++++ Material to process
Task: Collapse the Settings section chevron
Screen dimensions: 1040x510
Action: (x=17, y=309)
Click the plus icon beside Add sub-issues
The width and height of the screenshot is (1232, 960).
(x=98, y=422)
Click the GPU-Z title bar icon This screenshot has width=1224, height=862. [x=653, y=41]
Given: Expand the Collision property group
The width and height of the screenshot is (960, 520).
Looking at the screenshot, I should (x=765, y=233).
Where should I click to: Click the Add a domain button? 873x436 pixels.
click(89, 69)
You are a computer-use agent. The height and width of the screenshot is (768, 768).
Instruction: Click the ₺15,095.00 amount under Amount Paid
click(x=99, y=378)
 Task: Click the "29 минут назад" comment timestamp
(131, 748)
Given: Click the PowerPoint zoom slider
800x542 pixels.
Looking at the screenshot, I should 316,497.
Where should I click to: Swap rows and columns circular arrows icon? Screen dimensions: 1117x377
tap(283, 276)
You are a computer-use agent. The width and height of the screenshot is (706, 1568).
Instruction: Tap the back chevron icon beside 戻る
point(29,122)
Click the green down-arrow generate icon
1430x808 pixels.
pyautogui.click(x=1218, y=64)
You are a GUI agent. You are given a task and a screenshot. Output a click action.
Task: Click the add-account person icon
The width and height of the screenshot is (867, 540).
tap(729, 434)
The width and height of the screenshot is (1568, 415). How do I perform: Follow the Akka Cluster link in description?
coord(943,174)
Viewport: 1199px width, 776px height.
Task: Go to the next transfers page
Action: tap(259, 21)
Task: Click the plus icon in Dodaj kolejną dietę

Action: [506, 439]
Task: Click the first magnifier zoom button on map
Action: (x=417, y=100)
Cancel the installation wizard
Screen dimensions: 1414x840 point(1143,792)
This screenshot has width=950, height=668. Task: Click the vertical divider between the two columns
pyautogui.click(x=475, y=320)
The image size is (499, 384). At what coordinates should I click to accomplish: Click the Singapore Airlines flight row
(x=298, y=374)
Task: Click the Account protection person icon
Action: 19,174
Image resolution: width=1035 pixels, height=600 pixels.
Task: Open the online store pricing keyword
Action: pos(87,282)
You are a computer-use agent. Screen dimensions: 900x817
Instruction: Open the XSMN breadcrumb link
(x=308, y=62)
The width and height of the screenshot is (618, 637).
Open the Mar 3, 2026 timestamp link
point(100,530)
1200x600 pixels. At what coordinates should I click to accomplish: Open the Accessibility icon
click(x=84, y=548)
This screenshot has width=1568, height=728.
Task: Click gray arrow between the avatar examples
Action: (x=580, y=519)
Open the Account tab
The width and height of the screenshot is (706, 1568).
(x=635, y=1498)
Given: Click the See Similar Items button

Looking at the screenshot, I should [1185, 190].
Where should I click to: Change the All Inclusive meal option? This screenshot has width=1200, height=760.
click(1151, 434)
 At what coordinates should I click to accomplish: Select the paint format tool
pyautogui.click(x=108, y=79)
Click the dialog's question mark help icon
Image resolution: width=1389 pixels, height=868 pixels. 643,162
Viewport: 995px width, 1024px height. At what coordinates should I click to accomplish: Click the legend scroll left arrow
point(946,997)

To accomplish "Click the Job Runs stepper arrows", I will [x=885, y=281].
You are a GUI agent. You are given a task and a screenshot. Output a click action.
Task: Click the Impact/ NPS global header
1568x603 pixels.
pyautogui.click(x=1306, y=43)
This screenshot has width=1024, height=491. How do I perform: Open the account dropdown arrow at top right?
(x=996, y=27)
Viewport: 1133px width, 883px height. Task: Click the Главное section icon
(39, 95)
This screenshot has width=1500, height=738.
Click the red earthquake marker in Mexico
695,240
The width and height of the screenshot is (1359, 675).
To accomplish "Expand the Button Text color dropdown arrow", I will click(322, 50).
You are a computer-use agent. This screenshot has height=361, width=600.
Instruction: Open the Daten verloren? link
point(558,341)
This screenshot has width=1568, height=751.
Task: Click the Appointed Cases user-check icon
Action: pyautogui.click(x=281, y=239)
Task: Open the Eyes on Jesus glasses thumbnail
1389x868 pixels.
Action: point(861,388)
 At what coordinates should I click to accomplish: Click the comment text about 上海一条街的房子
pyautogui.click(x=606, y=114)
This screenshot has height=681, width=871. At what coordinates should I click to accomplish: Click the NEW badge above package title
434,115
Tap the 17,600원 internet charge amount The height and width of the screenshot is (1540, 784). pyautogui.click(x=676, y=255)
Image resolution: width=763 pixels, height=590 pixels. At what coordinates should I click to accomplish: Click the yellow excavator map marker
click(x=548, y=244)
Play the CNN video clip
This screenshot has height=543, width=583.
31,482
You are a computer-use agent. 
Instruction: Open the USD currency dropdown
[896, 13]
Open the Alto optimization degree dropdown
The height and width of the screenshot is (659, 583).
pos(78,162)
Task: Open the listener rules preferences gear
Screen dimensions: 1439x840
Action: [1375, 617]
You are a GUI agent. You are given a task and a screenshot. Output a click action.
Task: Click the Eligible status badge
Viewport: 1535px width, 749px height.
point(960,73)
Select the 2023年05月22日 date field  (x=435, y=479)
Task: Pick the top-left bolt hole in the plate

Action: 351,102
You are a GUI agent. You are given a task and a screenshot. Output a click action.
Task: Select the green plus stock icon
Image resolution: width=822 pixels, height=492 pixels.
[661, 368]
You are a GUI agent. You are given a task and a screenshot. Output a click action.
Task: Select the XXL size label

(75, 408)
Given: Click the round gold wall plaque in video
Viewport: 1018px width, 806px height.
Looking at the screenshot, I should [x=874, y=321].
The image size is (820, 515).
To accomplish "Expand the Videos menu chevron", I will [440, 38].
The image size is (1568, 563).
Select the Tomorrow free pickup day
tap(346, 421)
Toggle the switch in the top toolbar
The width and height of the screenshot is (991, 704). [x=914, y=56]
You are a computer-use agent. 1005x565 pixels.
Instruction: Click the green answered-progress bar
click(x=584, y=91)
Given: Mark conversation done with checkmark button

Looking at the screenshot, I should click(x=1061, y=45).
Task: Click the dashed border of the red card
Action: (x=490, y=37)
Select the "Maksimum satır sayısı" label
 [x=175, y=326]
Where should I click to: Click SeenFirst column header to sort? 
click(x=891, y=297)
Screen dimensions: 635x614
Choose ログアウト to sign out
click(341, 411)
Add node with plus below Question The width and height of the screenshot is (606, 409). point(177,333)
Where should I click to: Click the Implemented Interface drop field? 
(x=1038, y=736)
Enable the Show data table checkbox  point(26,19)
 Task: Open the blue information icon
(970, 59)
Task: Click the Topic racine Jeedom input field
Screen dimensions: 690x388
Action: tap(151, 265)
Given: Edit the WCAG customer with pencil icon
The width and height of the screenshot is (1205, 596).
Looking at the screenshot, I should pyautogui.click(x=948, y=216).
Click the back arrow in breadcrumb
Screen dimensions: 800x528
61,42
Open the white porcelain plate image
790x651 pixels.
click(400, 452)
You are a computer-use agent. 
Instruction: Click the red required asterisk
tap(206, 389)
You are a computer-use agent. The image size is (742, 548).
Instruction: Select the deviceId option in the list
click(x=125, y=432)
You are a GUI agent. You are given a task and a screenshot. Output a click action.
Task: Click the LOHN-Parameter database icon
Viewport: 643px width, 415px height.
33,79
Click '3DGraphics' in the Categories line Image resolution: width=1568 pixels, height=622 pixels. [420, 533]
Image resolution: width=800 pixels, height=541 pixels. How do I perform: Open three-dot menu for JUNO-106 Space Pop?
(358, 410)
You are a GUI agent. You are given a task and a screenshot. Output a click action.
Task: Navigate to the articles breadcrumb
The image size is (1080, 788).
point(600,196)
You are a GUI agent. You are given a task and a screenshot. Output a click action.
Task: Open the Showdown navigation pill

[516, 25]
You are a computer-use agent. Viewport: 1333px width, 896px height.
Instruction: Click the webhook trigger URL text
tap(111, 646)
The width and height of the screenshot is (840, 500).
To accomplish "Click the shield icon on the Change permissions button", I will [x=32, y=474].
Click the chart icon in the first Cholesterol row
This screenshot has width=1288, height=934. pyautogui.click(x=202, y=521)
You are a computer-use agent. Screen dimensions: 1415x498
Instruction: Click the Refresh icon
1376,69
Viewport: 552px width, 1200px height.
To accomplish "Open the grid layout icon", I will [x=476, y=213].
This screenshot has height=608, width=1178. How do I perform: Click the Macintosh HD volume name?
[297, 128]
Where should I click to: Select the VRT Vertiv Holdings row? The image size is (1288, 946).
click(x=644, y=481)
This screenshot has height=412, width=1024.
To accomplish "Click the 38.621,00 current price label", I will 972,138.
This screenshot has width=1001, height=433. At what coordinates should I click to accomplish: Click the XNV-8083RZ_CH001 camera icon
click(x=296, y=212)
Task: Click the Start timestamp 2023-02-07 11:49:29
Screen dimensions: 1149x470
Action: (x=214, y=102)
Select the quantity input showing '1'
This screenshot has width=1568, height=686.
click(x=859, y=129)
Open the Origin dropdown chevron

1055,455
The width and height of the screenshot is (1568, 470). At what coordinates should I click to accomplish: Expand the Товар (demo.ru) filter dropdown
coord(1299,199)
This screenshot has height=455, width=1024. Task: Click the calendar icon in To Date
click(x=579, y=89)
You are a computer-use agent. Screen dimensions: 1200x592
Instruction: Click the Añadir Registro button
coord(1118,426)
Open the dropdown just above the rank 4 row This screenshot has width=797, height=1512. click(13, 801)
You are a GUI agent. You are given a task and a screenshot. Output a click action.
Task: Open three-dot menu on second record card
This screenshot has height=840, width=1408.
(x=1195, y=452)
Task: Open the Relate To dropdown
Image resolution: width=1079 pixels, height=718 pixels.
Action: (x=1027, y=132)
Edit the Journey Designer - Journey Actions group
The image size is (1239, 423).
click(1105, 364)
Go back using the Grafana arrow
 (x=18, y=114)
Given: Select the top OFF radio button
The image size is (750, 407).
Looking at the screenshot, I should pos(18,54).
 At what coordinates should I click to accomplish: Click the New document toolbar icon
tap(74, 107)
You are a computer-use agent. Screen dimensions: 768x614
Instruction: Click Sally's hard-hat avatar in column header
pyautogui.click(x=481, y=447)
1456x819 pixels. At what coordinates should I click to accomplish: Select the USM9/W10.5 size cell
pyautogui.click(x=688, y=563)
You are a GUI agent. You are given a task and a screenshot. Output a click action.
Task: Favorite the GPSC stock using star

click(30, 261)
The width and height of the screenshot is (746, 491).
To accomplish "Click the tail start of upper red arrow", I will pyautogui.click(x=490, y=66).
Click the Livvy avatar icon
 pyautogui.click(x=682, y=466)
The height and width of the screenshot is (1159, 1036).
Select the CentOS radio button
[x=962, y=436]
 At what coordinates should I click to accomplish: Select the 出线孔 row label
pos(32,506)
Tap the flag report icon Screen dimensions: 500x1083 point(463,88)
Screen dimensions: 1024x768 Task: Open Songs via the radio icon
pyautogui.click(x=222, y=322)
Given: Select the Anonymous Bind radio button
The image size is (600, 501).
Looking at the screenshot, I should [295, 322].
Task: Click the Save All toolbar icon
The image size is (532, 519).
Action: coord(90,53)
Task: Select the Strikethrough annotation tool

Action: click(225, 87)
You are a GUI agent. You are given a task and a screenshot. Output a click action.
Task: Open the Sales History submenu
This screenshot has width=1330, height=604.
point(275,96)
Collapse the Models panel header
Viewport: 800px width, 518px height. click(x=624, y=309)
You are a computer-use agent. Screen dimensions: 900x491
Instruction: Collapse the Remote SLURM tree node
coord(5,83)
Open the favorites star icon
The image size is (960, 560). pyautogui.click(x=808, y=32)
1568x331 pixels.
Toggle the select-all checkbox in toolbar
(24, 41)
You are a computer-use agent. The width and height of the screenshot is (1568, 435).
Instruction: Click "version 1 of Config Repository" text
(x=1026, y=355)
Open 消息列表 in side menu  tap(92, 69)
++++++++
The lines above, from the first through the one containing "You are a computer-use agent. The height", must be restated word for word, with nothing added.

• **Answer area**:
Task: Collapse the Settings section chevron
Screen dimensions: 1040x510
Action: (x=17, y=309)
Click the plus icon beside Add sub-issues
The width and height of the screenshot is (1232, 960).
(x=98, y=422)
Click the GPU-Z title bar icon This screenshot has width=1224, height=862. [x=653, y=41]
Given: Expand the Collision property group
The width and height of the screenshot is (960, 520).
Looking at the screenshot, I should (x=765, y=233).
Where should I click to: Click the Add a domain button? 873x436 pixels.
click(89, 69)
You are a computer-use agent. The height and width of the screenshot is (768, 768).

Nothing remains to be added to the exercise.